Mitologia Grega – Hércules – Doze Trabalhos – Estábulos de Augias
Paul Diel
Mário Meunier
Robert Graves
b. Com a ajuda de alguns voluntários, Hércules zarpou para a Trácia, visitando, no caminho, o rei Admeto de Feres, seu amigo. Quando chegou a Tirida, ele subjugou os cavalariços de Diomedes e conduziu as éguas para o litoral, onde as deixou num outeiro a cargo de seu valete Abdero, e depois voltou para rechaçar os bístones que vinham em seu encalço. Embora fossem mais numerosos, ele conseguiu derrotá-los mediante a engenhosa abertura de um canal que fez com que o mar inundasse a planície baixa e, quando seus inimigos deram meia-volta e se puseram a correr, ele os perseguiu, deixou Diomedes sem sentido com um golpe de sua clava, arrastou seu corpo em torno do lago que havia se formado e o colocou diante das próprias éguas, que devoraram sua carne enquanto ele ainda estava vivo. Quando estavam plenamente saciadas — pois, durante a ausência de Hércules, elas haviam devorado também Abdero —, ele as dominou sem grande dificuldade.
c. Segundo outro relato, Abdero, apesar de ser natural de Opunte, na Lócrida, estava a serviço de Diomedes. Há quem o chame filho de Hermes, ao passo que outros se referem a ele como filho do amigo de Hércules, Menécio de Opunte; portanto, irmão de Pátroclo, que morreu em Troia. Após fundar a cidade de Abdera junto à tumba de Abdero, Hércules se apoderou da carruagem de Diomedes e nela atrelou as éguas, embora elas, até então, não houvessem conhecido freio nem rédeas. Ele as conduziu a toda velocidade através das montanhas até chegar a Micenas, onde Euristeu as dedicou a Hera e as deixou em liberdade no monte Olimpo. Mais tarde, elas foram devoradas por animais selvagens. Entretanto, há quem afirme que seus descendentes sobreviveram até a Guerra de Troia, inclusive até a época de Alexandre, o Grande. As ruínas do palácio de Diomedes ainda podem ser vistas em Cartera Come e, em Abdera, ainda se celebram os jogos atléticos em homenagem a Abdero, que incluem as provas costumeiras à exceção da corrida de carros, o que explica a história segundo a qual Abdero teria morrido quando as éguas antropófagas destroçaram o carro ao qual ele as havia atrelado.
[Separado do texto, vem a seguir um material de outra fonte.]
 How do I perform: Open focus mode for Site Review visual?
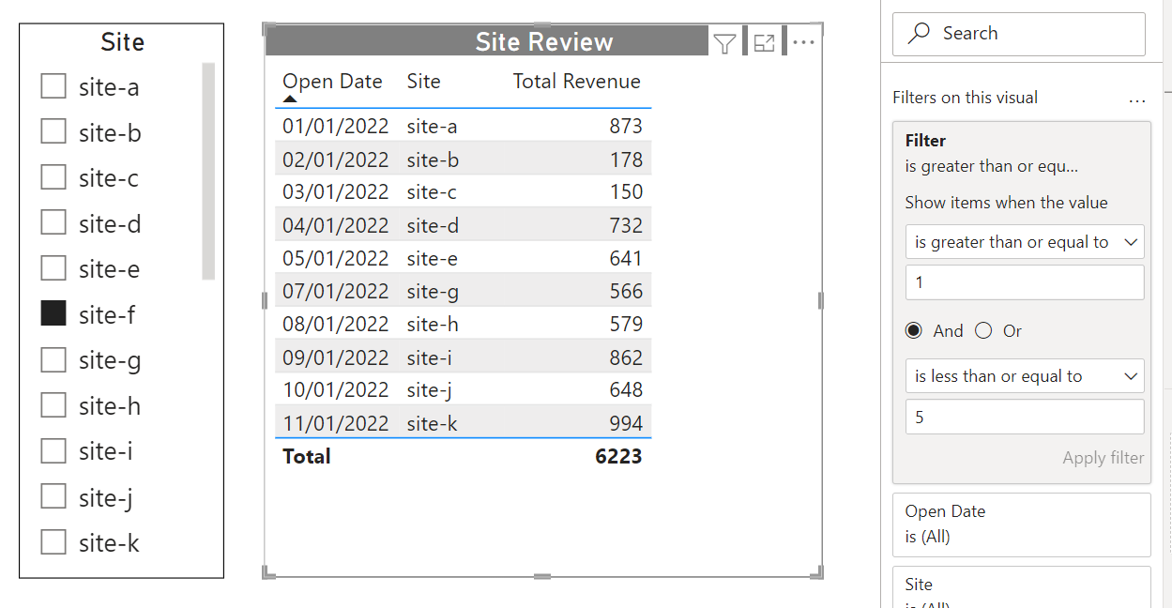click(765, 43)
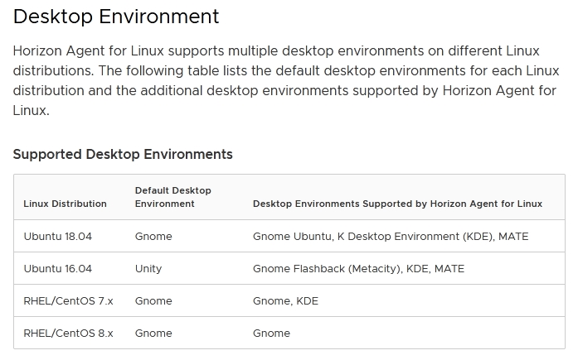The width and height of the screenshot is (578, 360).
Task: Click the K Desktop Environment (KDE) text
Action: click(415, 236)
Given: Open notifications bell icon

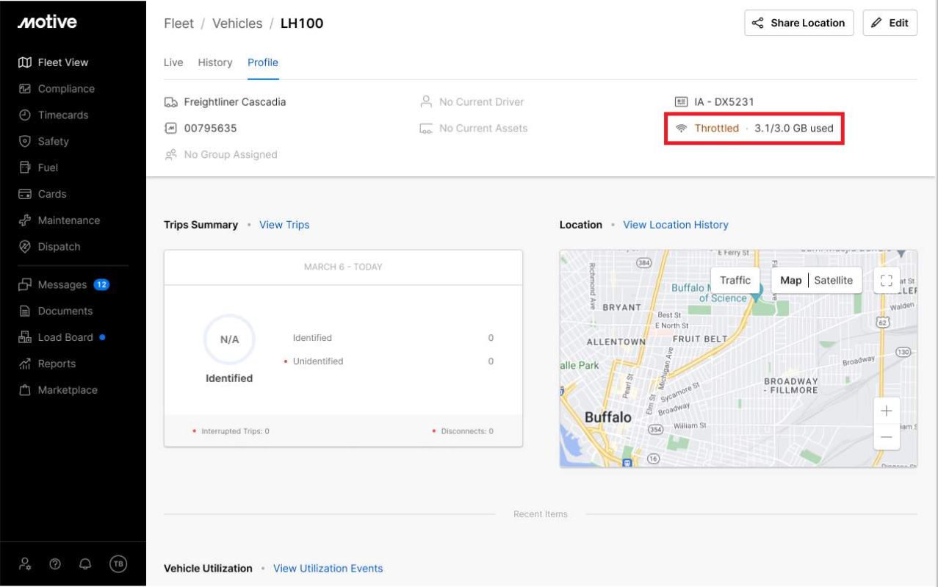Looking at the screenshot, I should tap(86, 563).
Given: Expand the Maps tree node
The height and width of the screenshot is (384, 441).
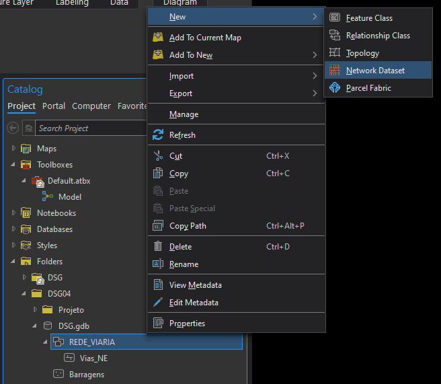Looking at the screenshot, I should [13, 149].
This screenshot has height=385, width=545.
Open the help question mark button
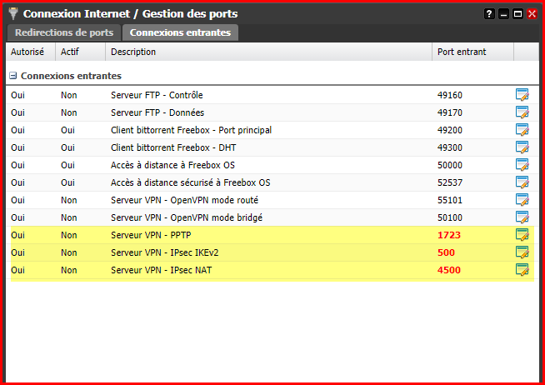489,14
1. Colocar as rédeas num cavalo chucro com o propósito de sacrificá-lo numa cerimônia (vide 75. 3) parece ter sido um rito de coroação em algumas regiões da Grécia. O domínio de Hércules sobre Árion (vide 138. g) — façanha realizada também por Onco e Adrasto (Pausânias: VIII. 25. 5) — tem seu paralelismo na captura de Pégaso por Belerofonte. Este mito ritual combinou-se, neste caso, com uma lenda segundo a qual Hércules, representando talvez os teanos que arrebataram Abdera aos trácios (Heródoto: I. 168), anulou o costume pelo qual mulheres selvagens com máscaras de cavalo perseguiam e devoravam o rei sagrado no fim de seu reinado (vide 27. d); em vez disso, ele era morto num acidente de carro arranjado (vide 71. 1; 101. g e 109. j). A omissão da corrida de carros nos jogos fúnebres de Abdera indica a proibição de tal sacrifício organizado. Podargos chama-se assim por causa da harpia Podarge, mãe de Xanto, um cavalo imortal que Poseidon deu a Peleu como presente de casamento (vide 81. m). Lampo evoca Lampão, um dos cavalos de Eos (vide 40. a). A afirmação de Diodoro de que essas éguas permaneceram em liberdade no Olimpo pode significar que o culto aos cavalos canibais sobreviveu lá até a época helênica.
2. Os canais, túneis ou ductos naturais subterrâneos eram descritos com frequência como sendo obra de Hércules (vide 127. d; 138. d e 142. 3).